Le mangeur d’ail est aux prises avec un Écossais qui lui demande une réduction de tarif sous prétexte qu’il confie deux valoches à la consigne lorsque je radine.
— Mon pote est là ? je réclame.
— Non, gronde l’homme à l’haleine insecticide ; l’a filé.
— Comment ça ?
— V’s’avez pas z’eu le dos tourné qu’un type s’est ramené pour demander la boîte. Y disait qu’il avait perdu son ticket et il voulait me filer mille balles. Comme vous m’aviez pas encore retourné l’objet, j’ai joué les incorruptibles et j’y ai dit de déposer une réclamation à la direction. Il est parti en rouscaillant et vot’ bonhomme l’a suivi…

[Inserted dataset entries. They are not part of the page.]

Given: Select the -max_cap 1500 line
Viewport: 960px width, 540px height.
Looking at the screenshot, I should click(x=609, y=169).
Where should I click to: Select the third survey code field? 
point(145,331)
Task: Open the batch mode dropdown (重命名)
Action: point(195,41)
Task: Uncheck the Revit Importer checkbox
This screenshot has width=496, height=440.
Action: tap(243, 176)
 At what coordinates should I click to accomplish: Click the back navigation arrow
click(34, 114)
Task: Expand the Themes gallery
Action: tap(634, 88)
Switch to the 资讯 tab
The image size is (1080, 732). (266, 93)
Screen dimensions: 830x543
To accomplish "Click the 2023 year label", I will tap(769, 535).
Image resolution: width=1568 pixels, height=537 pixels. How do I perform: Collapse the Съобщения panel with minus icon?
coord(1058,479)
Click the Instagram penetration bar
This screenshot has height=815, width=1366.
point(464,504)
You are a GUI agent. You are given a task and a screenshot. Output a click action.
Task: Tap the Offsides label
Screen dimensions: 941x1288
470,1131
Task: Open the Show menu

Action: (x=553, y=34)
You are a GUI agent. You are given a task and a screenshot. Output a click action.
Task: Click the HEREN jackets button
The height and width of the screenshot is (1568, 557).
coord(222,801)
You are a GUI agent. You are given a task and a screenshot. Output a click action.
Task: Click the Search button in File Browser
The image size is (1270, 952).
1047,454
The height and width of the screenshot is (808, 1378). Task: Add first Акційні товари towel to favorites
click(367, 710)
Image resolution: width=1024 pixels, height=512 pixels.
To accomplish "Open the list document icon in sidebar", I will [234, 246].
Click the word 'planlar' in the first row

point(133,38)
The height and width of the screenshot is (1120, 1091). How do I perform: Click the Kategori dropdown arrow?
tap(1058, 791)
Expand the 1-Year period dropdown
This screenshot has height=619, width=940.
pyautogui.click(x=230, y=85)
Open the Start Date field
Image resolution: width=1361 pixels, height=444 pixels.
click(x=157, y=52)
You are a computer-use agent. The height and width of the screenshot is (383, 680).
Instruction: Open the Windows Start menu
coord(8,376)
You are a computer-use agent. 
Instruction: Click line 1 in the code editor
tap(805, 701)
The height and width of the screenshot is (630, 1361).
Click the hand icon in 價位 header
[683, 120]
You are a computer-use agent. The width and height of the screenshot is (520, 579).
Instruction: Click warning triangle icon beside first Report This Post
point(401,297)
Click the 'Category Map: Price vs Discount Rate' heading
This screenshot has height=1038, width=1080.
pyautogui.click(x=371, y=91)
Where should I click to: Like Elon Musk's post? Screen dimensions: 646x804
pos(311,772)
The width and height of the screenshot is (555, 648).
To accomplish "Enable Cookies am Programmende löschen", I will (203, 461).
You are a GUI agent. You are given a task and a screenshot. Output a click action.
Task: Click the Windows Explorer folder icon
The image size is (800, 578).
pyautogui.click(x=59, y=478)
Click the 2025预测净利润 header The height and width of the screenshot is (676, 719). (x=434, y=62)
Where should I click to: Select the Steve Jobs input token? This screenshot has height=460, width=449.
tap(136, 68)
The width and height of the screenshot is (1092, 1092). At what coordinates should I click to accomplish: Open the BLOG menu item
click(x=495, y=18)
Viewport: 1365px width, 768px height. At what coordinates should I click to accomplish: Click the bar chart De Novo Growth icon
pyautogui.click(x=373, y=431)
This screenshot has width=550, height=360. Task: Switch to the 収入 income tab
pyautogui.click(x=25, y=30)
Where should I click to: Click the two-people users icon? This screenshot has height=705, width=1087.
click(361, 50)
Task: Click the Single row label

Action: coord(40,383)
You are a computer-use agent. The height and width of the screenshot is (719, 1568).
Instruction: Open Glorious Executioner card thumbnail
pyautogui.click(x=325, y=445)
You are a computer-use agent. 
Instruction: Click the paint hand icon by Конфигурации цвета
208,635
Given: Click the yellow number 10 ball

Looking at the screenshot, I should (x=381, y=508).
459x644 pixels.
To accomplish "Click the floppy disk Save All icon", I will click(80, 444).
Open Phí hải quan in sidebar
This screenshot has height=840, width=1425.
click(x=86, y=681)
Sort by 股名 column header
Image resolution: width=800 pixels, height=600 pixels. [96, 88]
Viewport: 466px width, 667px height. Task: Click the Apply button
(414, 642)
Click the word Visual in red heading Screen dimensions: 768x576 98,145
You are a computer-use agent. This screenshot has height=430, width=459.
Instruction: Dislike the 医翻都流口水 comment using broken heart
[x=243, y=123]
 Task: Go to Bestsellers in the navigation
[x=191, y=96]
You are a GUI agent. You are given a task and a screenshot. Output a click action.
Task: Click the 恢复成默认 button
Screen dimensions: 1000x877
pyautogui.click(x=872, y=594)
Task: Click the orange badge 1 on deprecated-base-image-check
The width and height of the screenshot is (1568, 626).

J’ai de l’idéal sur fond d’azur qui scintille en moi.
Voilà enfin la partie engagée. Si le Révérend tient bon, nous renouerons le contact interrompu.
— Il était comment, le quidam ?
Mais l’employé est aux prises avec son Écossais. Il lui dit qu’il en a kilt de ses doléances et que s’il n’est pas d’accord avec les tarifs de la S.N.C.F., il peut se faire rapatrier par le prochain ferry.
L’incident en reste là.
— Vous disiez ? demande the gousse-man !
Je lui répète ma question. Il soulève la visière de sa casquette pour s’aérer un brin les méninges, cueille une cigarette meurtrie sur son oreille et, en la pétrissant rêveusement, annonce :
— C’était un type entre deux âges. Plutôt grand, froid. Des manières crâneuses. Il portait des lunettes. Il était bien fringué. Qu’est-ce que vous voulez que je vous dise de plus ?
Je pense qu’il y aurait une multitude de choses à dire de plus, justement, mais je n’ai pas à cœur d’insister. Le révérend Pinaud est sur le sentier de la guerre, je n’ai plus qu’à attendre qu’il me téléphone. Je remets au consciencieux préposé ce billet de mille qu’il refusa naguère et je rabats sur la grande turne en priant sainte Camomille, patronne des hépatiques, pour que Pinuche n’ait pas sa crise de foie aujourd’hui.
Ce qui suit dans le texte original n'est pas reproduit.